Academic Honesty in Asynchronous Classes
Facilitated by Kelly Ruppert
This workshop introduces strategies to maintain the academic integrity of asynchronous courses. At a time when cheating in online classes is at an all-time high, you will first explore ways in which students are using resources inappropriately and learn what you can do to combat their use. Second, you will learn how getting creative with course assignments can encourage learning while accurately assessing a student's level of understanding.
Assessment Strategies for the College Classroom
Facilitated by Christopher Peterson
Teachers must be prepared for many things in the classroom including writing lesson plans and lectures, managing materials, and assessing and grading the performance of the students in the class. While evaluation is ongoing throughout the semester, varied assessments that are valid and reliable form the foundation of our grading system at set points in time. This seminar will examine a variety of approaches to assess you students in various modalities allowing them to “show what they know” in ways you may not have considered before.

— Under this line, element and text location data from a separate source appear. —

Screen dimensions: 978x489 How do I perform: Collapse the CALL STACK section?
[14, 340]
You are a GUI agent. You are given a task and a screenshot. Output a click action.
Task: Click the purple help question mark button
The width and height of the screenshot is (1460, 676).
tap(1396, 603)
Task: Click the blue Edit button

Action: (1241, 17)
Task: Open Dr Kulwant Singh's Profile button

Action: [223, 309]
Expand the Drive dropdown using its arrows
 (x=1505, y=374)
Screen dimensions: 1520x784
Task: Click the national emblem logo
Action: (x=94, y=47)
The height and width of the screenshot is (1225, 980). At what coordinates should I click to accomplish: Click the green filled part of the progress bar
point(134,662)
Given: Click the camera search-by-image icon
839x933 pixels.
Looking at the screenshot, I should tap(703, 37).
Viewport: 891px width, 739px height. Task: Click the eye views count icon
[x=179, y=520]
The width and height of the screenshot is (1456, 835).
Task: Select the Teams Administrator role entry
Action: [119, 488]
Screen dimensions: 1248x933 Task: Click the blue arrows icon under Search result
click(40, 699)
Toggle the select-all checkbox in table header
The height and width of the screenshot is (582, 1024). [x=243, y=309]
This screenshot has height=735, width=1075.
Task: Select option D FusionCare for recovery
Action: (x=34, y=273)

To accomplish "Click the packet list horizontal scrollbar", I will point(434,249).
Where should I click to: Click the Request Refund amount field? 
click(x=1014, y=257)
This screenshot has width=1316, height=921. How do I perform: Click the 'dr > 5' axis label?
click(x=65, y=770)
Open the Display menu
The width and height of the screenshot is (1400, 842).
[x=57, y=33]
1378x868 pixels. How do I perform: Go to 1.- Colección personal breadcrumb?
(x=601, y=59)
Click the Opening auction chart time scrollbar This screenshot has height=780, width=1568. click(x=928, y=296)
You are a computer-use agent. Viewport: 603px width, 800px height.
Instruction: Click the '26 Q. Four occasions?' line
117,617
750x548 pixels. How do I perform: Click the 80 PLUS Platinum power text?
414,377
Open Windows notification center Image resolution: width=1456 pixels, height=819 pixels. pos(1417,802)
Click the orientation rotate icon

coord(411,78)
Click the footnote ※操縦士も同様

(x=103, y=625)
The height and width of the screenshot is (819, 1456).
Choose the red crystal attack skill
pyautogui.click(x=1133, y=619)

Promote and Foster Creativity and Critical Thinking in Your Classroom Through "Transfer Exercises"
Facilitated by Christopher Peterson
Encouraging students to participate and think creatively in the college classroom can be a challenge. This session will outline an activity that can be used in any content area to increase student participation, critical thinking, and creativity in a safe and encouraging classroom environment.
Creating Meaningful Discussions in Your Classroom
Facilitated by Christopher Peterson
It has been posited that discussion, as a classroom teaching technique, is the most difficult pedagogical teaching tool to administer well. Research has shown that teachers can mistake quizzing and classroom conversation for true "discussion." This seminar will examine discussion as a teaching tool, clarify what should not qualify as functional classroom discussion, and examine how the questions we use in our classroom can greatly affect how students think, react, and participate in our college classrooms.
Creating Clear and Useful Rubrics for Student Assessment in the College Classroom
Facilitated by Christopher Peterson
A rubric is a powerful tool for assessing student performance in your classroom. But it can also be used to focus and guide student progress toward mastery. Students who can clearly understand educational outcomes are more likely to work toward and achieve those outcomes with focus and clarity. This session will examine how to work backwards from your specific educational course objectives to create clear rubrics that describe what students will do to achieve a certain grade, and we will create several rubrics during the session that you can use in your classes.